= PBR World Cup =

The PBR World Cup was a team competition developed by the Professional Bull Riders (PBR) organization in 2007 in which bull riders from the five countries where PBR events were sanctioned competed for their share of a US$100,000 prize. Each team consisted of five riders from their respective countries, each with their own team captain (who was either a current or former rider).
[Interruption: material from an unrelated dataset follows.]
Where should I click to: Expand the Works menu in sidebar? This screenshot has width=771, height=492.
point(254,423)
The 25 riders competed in four rounds, two rounds each night, with all the contestants riding in each round, which meant fans could see 50 rides per night. The team captain could only select three scores for each round. Once all four rounds were complete, the team with the highest total score would be declared the winner.
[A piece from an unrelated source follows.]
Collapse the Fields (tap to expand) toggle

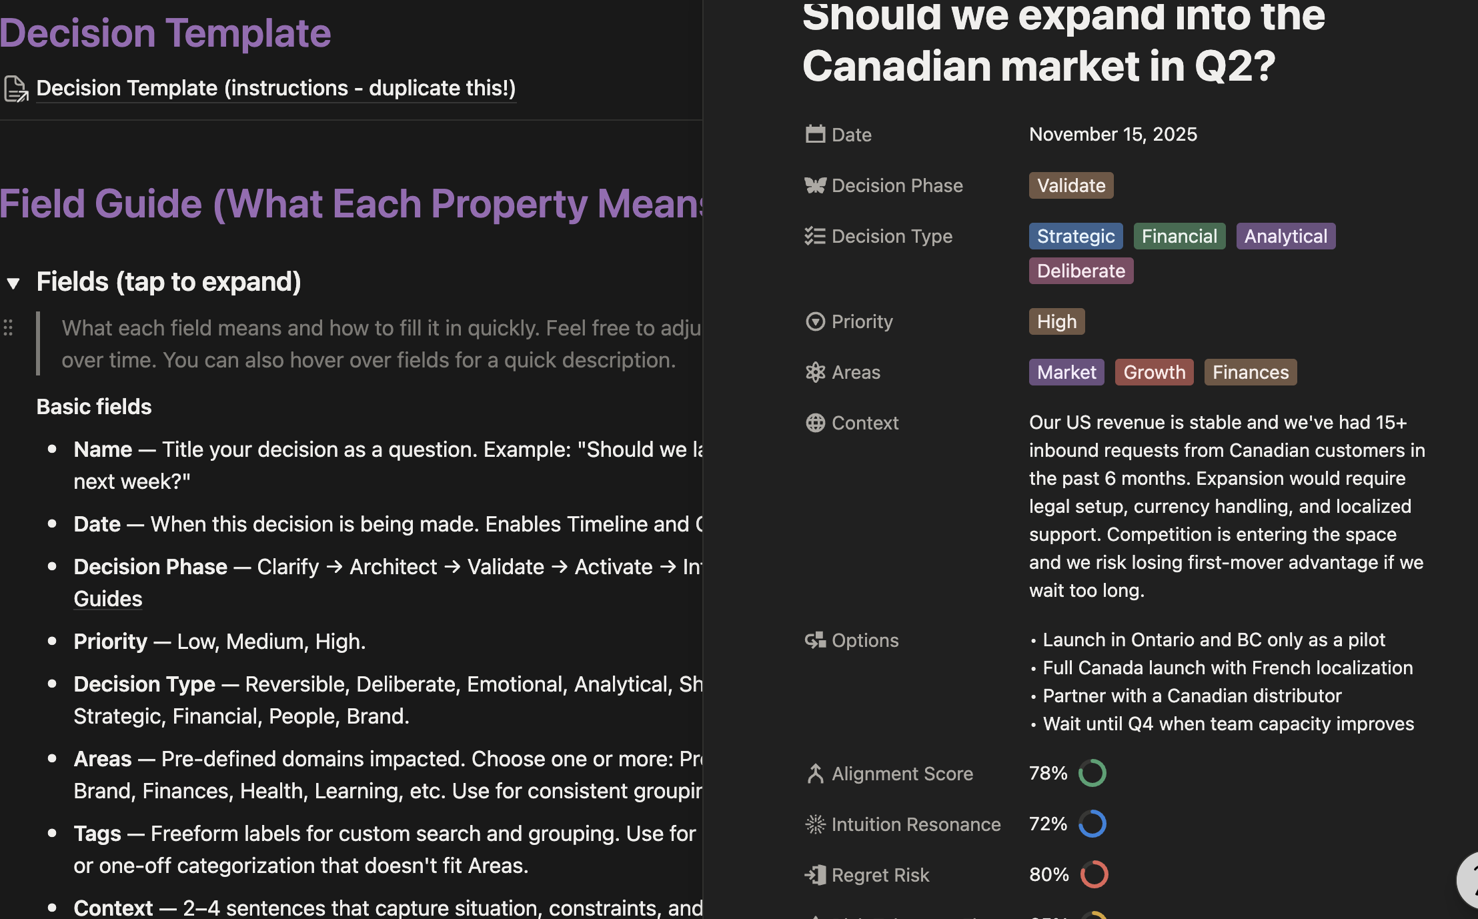pyautogui.click(x=13, y=283)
During the first World Cup, the contestants rode with their regular attire that they normally competed in, but starting with the following World Cup, the teams rode with uniforms that represented their respective countries.
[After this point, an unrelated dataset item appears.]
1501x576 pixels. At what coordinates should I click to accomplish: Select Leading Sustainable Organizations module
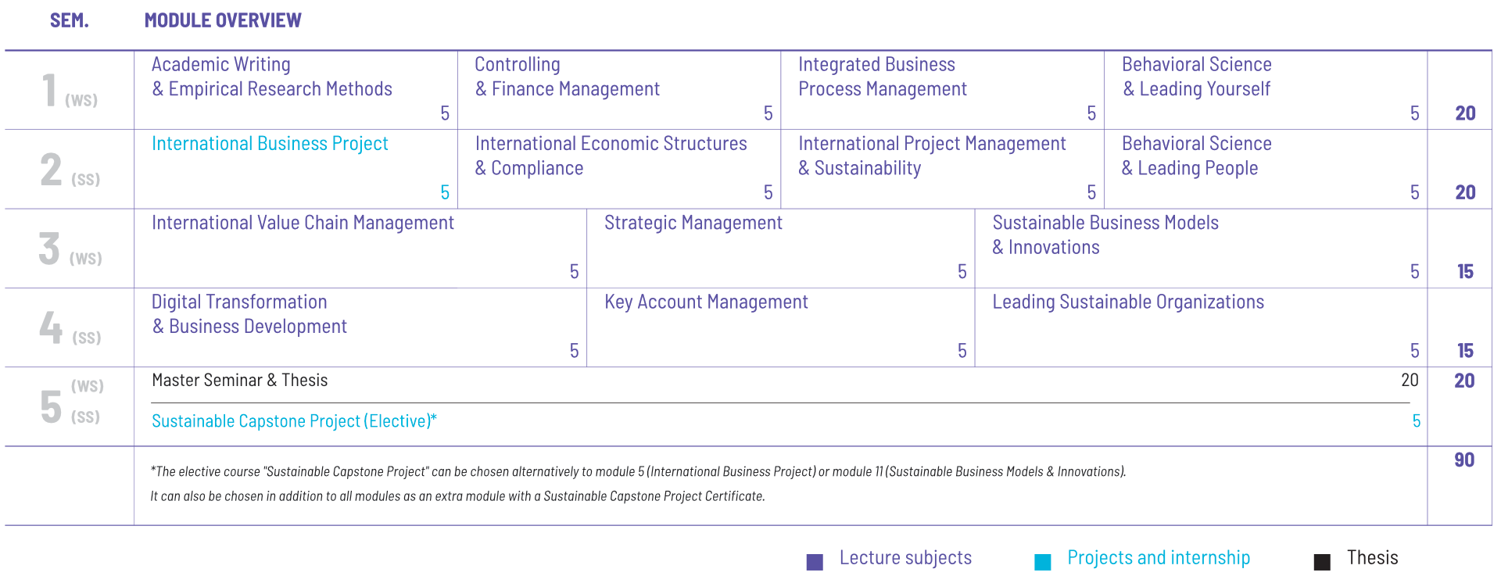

The first World Cup, held in 2007, took place at the Gold Coast Convention and Exhibition Centre in Gold Coast, Queensland, Australia.

The second World Cup was held in 2008 at the Manuel Bernardo Aguirre Gymnasium in Chihuahua, Chihuahua Mexico.

The third World Cup was held in 2009 at the Parque do Peão in Barretos, São Paulo, Brazil.

The fourth World Cup took place in the spring of 2010 at the Thomas & Mack Center in Las Vegas, Nevada, United States.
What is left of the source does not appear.